2. Lonely people are always alone or have no friends
In one of her podcast episodes, Heu says that when governments and other institutions adopt measures to combat loneliness, they usually aim to increase social interactions, as if loneliness were caused by spending too much time alone or by lacking sufficient social connections. 

However, people who feel lonely do not necessarily spend most of their time alone or have relatively few social connections. “These are risk factors for loneliness, but they are not necessarily linked,” says the researcher in a call with DUB. After all, loneliness is a feeling that people can have even when surrounded by others.

“Many people feel lonely because they can’t relate to the people around them or don’t feel understood by them,” explains Heu. Having distant parents or being bullied as a child can also make a person more prone to feeling lonely as an adult. So, yes, one can feel lonely even with many friends.

“Initiatives to bring people together are positive, but they don’t solve everything. One-size-fits-all interventions that don’t address the causes of loneliness, merely encouraging people to meet random others, may not only be ineffective for some but even backfire, making them feel even lonelier,” explains Heu. “We need a variety of interventions. Since loneliness has numerous causes, there are also several different ways of reducing it or resolving it.”

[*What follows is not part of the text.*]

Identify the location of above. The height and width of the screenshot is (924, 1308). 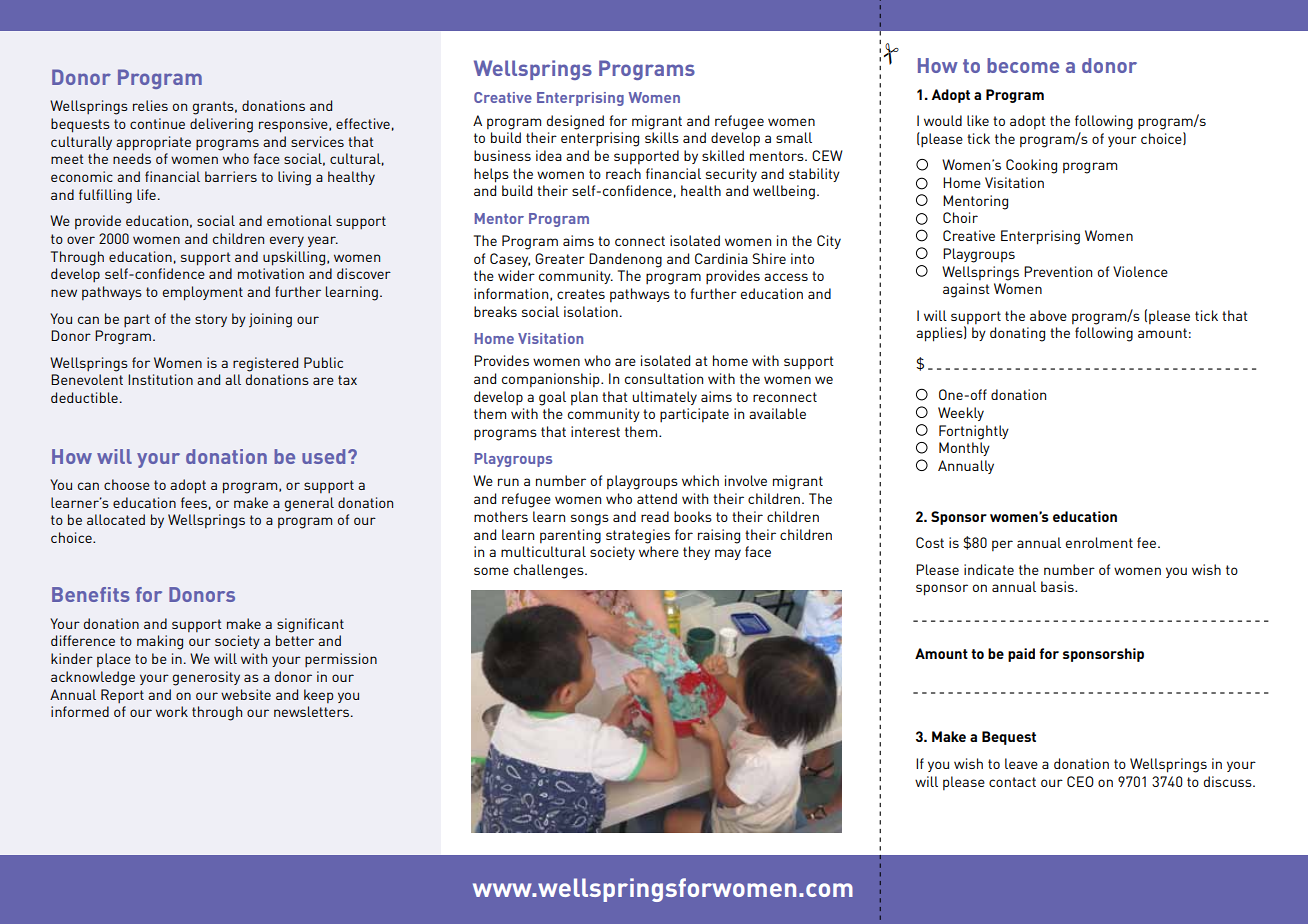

3. Elderly people are more prone to loneliness
People assume that the elderly are the loneliest demographic. University students, with their roommates and schedules full of parties, are seen as the opposite. 

However, Heu says that teenagers and young adults are just as prone to loneliness as elderly people. “That’s because they are more sensitive to rejection than other age groups and focus more on belonging and conformity. The exclusion processes that often occur at this age, combined with heightened sensitivity to exclusion and a sense of not fitting in, are very relevant factors. If you’re a bit different from other people, you’re likely to feel lonely.”

In addition, young people often move to new places, have more romantic break-ups or are still looking for a partner at that age. “It is not uncommon to not have established friendships as deep as the ones other age groups have, or not to have found social circles in which they feel more accepted and understood. That can just take a while,” she explains. Last but not least, people in their 20s must make many life-altering decisions, a process that can make them feel pretty lonely, too.

So, what to do if you’re young and feeling lonely? Heu observes that the solution often has more to do with internal work than increasing social interactions: learning to trust yourself, becoming more confident, or learning to be less afraid of being alone, for example. Again, all things that can take a while.